**WORK REQUEST:** Begin at the line containing "This screenshot has height=206, width=424." in the data below and go on through the line containing "Open Drivers JSON", repeating each line exactly; include both ends and no other line.

**DATA FOR THE TASK:**
* * * * *
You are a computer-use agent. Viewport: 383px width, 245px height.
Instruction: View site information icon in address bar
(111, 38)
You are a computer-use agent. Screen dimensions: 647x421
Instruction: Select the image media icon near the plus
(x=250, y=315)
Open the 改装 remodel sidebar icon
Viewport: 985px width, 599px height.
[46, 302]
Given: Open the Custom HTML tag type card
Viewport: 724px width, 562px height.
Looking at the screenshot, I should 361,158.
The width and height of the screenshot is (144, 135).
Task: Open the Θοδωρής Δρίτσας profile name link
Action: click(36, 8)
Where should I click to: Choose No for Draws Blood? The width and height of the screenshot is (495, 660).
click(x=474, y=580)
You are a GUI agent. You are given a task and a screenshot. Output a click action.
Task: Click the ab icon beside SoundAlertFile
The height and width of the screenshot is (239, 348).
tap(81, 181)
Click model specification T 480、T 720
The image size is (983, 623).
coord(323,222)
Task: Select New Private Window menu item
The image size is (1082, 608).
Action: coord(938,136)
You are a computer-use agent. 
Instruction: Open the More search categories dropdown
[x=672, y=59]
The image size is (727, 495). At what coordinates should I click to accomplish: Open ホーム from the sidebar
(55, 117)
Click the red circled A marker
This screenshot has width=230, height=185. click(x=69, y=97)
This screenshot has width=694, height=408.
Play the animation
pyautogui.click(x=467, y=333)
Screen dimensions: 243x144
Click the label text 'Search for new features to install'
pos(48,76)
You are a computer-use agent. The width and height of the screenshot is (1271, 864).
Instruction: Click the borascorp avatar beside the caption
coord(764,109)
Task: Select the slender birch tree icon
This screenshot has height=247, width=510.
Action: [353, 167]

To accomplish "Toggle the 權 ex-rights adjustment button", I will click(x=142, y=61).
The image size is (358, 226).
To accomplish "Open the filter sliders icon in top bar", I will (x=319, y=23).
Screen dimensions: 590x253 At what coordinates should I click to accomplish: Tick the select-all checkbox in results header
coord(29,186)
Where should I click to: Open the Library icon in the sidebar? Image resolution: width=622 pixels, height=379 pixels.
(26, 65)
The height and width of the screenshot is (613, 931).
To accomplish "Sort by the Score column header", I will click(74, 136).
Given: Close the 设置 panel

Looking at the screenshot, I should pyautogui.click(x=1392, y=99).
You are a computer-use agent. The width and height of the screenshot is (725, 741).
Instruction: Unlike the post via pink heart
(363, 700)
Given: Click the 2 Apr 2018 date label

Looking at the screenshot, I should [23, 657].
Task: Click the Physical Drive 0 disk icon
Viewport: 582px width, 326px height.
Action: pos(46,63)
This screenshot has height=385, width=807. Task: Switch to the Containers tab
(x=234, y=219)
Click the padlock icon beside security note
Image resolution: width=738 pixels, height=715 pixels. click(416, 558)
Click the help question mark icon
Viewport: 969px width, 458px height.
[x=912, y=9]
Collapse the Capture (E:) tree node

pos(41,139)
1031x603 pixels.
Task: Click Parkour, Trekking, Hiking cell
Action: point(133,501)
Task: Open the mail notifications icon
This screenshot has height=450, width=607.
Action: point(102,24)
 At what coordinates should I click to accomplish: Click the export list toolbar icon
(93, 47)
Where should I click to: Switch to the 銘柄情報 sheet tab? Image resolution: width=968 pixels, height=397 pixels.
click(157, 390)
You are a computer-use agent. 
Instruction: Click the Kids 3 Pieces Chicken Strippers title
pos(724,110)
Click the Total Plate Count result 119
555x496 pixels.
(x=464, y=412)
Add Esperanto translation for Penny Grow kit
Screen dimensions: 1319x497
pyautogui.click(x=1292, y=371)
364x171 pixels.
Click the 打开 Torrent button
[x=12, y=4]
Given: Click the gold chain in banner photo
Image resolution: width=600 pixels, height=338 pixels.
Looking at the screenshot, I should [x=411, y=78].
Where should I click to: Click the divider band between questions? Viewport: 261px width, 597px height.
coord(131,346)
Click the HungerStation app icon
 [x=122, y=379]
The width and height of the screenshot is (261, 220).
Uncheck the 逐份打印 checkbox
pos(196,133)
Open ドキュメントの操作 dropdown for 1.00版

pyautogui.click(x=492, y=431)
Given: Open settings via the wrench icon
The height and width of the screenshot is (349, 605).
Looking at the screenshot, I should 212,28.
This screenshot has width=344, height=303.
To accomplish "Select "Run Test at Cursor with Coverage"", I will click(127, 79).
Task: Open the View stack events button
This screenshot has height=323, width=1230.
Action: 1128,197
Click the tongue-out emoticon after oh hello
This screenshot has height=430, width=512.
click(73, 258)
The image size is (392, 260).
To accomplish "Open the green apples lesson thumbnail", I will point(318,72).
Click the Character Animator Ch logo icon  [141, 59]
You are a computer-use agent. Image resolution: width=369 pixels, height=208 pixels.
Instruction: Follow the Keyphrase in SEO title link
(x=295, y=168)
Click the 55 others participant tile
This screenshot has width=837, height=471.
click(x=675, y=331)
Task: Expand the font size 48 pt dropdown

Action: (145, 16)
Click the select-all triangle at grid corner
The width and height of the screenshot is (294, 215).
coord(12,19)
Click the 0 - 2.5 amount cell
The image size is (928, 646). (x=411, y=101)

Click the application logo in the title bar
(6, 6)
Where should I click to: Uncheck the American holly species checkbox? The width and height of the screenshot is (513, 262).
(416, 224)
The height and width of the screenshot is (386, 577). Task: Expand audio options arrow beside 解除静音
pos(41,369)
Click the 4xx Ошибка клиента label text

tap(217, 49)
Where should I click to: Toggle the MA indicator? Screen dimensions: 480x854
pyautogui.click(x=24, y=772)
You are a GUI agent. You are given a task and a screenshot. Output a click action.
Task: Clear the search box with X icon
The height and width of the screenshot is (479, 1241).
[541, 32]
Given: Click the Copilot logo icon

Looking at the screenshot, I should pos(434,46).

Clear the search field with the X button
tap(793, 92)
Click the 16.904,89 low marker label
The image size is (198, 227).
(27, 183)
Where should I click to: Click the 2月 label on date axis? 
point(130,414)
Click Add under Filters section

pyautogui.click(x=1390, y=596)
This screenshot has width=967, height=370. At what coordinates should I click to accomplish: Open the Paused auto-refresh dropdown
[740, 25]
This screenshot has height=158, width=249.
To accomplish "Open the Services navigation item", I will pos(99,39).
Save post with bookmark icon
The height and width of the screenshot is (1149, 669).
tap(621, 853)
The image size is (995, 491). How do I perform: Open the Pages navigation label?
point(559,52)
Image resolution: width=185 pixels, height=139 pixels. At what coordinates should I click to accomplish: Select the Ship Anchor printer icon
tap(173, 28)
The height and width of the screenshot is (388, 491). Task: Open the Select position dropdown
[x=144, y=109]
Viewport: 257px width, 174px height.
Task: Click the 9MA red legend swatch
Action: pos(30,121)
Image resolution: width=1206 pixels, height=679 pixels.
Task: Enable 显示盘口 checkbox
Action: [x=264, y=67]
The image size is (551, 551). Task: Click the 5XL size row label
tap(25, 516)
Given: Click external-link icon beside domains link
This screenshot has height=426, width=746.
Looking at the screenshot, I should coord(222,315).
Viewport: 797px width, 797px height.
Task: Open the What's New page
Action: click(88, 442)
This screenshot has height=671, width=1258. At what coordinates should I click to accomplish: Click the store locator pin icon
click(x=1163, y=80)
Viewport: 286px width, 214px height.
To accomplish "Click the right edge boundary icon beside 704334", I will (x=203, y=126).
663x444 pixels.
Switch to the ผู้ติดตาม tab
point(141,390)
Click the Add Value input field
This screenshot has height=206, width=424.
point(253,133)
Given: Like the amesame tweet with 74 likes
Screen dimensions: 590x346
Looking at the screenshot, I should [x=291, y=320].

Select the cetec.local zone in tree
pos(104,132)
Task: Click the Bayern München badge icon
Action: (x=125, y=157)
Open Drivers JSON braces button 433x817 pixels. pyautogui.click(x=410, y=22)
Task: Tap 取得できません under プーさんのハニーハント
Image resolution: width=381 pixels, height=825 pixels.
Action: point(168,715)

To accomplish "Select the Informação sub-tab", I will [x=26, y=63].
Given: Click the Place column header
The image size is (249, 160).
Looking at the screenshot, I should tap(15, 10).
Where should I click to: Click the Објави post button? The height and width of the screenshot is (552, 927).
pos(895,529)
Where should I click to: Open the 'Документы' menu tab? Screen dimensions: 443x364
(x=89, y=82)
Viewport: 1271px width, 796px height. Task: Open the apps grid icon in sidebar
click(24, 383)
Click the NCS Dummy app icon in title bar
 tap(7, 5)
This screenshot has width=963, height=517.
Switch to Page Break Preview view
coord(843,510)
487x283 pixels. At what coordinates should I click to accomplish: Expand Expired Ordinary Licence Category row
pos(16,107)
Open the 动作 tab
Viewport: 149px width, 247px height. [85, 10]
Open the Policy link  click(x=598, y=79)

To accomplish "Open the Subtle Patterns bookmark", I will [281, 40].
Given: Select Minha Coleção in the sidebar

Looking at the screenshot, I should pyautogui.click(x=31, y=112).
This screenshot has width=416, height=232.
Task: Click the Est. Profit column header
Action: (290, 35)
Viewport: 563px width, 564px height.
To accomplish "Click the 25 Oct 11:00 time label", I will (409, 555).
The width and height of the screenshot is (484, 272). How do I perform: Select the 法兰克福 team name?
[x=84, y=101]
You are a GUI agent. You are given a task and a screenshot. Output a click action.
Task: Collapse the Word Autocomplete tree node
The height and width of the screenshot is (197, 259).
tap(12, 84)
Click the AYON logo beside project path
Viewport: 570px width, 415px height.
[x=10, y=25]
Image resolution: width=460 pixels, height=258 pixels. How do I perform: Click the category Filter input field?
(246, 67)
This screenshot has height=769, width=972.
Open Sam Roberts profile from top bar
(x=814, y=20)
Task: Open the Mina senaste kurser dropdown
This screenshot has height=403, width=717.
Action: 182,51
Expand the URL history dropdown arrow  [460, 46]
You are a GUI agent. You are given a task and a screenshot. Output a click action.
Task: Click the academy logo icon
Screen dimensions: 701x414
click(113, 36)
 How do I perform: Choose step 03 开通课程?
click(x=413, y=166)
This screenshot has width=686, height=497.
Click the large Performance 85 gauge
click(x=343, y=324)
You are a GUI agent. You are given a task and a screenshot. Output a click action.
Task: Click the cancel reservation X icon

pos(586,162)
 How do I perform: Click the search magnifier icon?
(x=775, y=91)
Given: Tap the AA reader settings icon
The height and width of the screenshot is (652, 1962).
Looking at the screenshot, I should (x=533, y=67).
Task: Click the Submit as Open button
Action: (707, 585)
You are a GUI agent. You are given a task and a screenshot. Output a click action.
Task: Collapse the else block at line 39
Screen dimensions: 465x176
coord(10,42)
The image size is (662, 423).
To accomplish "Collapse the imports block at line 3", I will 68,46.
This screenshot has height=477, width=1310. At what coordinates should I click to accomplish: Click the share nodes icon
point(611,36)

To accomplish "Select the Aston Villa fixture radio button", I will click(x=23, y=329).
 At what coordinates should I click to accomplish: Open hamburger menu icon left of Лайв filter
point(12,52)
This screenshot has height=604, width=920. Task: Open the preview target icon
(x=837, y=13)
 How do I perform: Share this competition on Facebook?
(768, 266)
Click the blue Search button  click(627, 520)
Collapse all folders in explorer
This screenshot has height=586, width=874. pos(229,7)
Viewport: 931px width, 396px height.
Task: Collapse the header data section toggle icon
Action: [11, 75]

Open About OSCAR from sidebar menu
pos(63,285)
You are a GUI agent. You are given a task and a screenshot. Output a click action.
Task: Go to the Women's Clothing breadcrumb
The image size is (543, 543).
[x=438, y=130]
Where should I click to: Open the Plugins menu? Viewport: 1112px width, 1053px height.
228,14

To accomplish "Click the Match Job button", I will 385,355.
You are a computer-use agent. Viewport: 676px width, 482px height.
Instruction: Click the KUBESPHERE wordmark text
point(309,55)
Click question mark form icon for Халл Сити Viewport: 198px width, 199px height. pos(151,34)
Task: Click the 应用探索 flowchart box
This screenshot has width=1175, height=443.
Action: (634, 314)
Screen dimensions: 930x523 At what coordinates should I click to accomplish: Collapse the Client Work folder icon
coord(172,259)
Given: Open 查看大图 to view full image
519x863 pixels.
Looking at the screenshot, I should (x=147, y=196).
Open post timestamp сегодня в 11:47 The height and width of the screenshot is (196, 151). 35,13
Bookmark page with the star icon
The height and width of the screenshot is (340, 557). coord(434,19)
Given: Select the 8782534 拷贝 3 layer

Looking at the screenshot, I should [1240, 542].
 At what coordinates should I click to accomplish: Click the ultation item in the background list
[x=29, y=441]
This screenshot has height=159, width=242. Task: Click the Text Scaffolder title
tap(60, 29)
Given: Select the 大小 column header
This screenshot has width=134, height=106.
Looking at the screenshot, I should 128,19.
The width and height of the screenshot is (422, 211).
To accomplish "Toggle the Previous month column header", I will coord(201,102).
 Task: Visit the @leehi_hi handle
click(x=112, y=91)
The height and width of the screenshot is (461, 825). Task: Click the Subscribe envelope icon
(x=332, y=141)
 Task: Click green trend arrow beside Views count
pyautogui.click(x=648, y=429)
* * * * *
**ANSWER SPACE:**
This screenshot has height=206, width=424.
point(253,133)
Given: Like the amesame tweet with 74 likes
Screen dimensions: 590x346
Looking at the screenshot, I should [x=291, y=320].

Select the cetec.local zone in tree
pos(104,132)
Task: Click the Bayern München badge icon
Action: (x=125, y=157)
Open Drivers JSON braces button 433x817 pixels. pyautogui.click(x=410, y=22)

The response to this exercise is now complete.